/---
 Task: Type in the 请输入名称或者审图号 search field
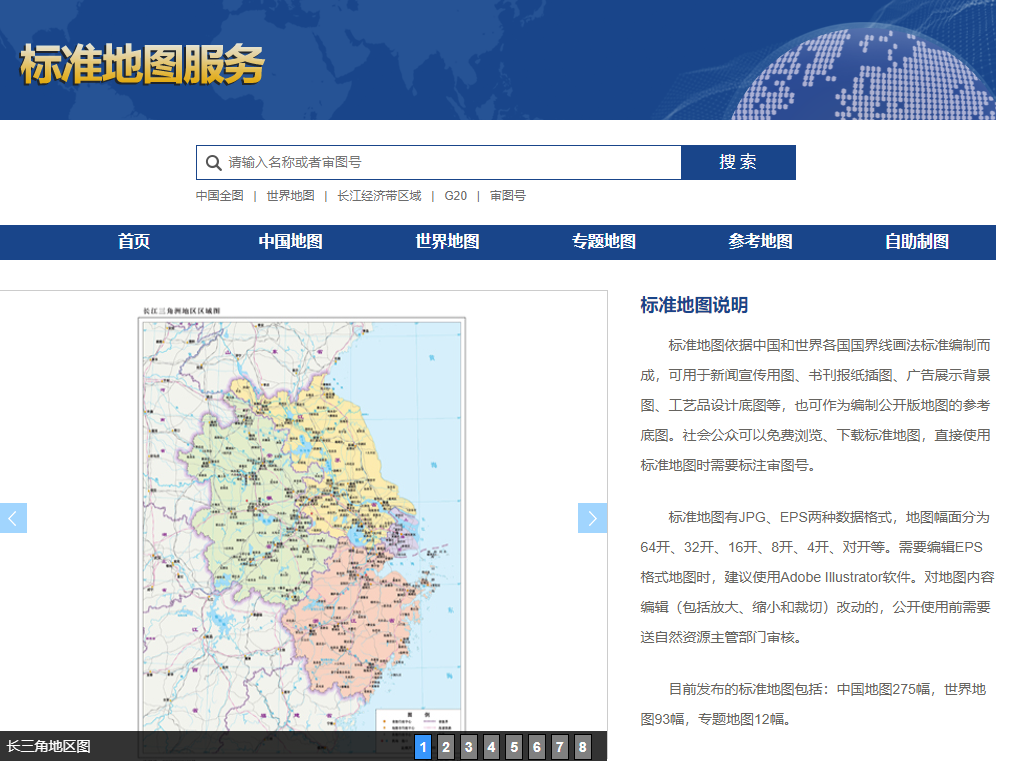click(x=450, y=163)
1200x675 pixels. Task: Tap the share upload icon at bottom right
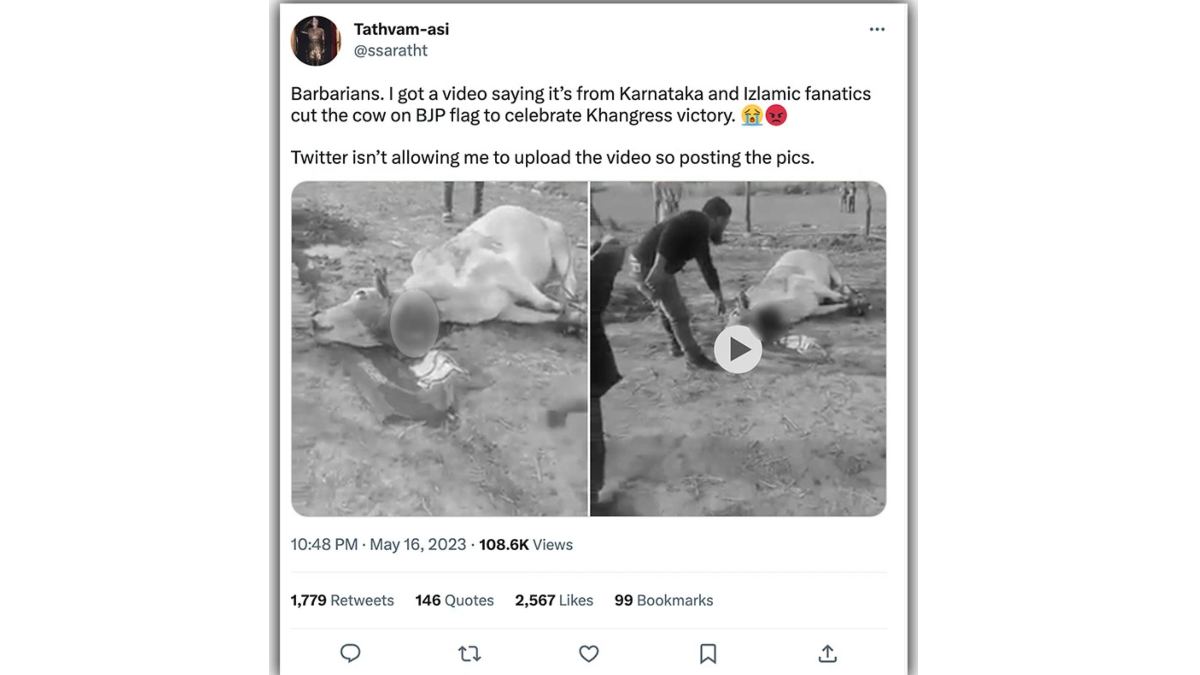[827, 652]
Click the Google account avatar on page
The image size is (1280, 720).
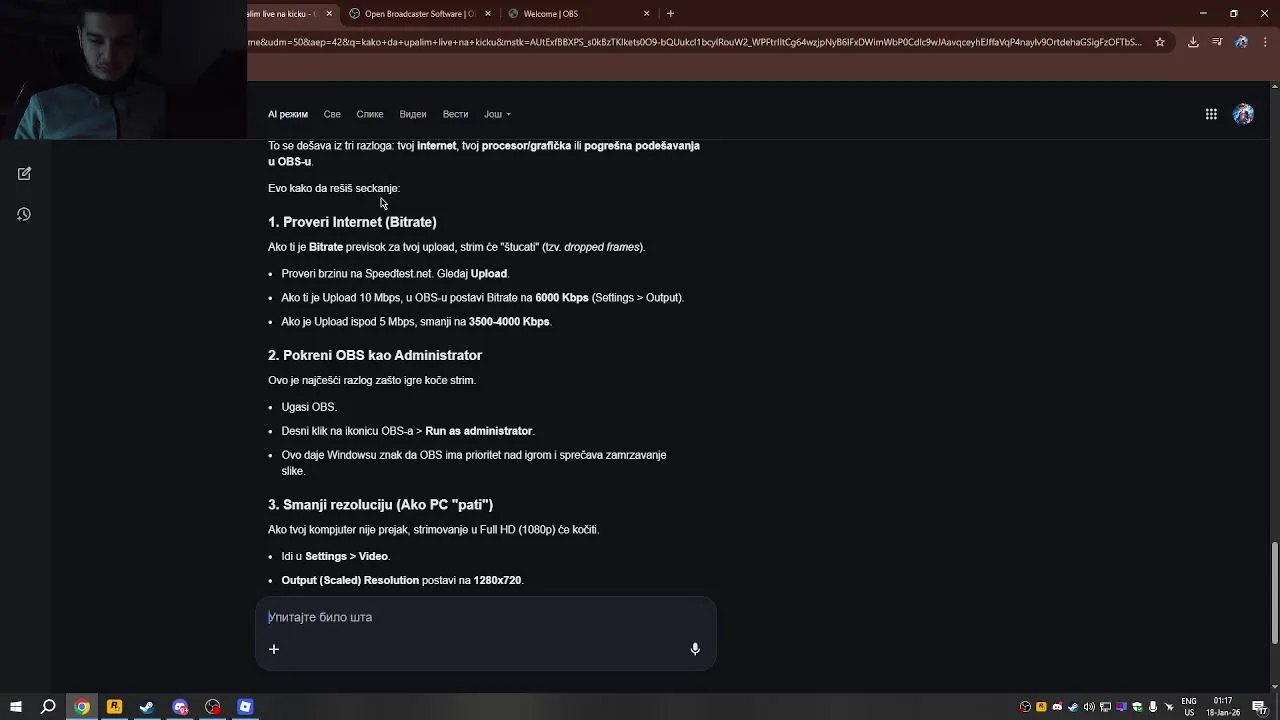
\---
> Assigned task: Word for word, print all of the data; skip the pictures.

> Exercise output:
 Task: Type in the 请输入名称或者审图号 search field
click(x=450, y=163)
1200x675 pixels. Task: Tap the share upload icon at bottom right
[827, 652]
Click the Google account avatar on page
The image size is (1280, 720).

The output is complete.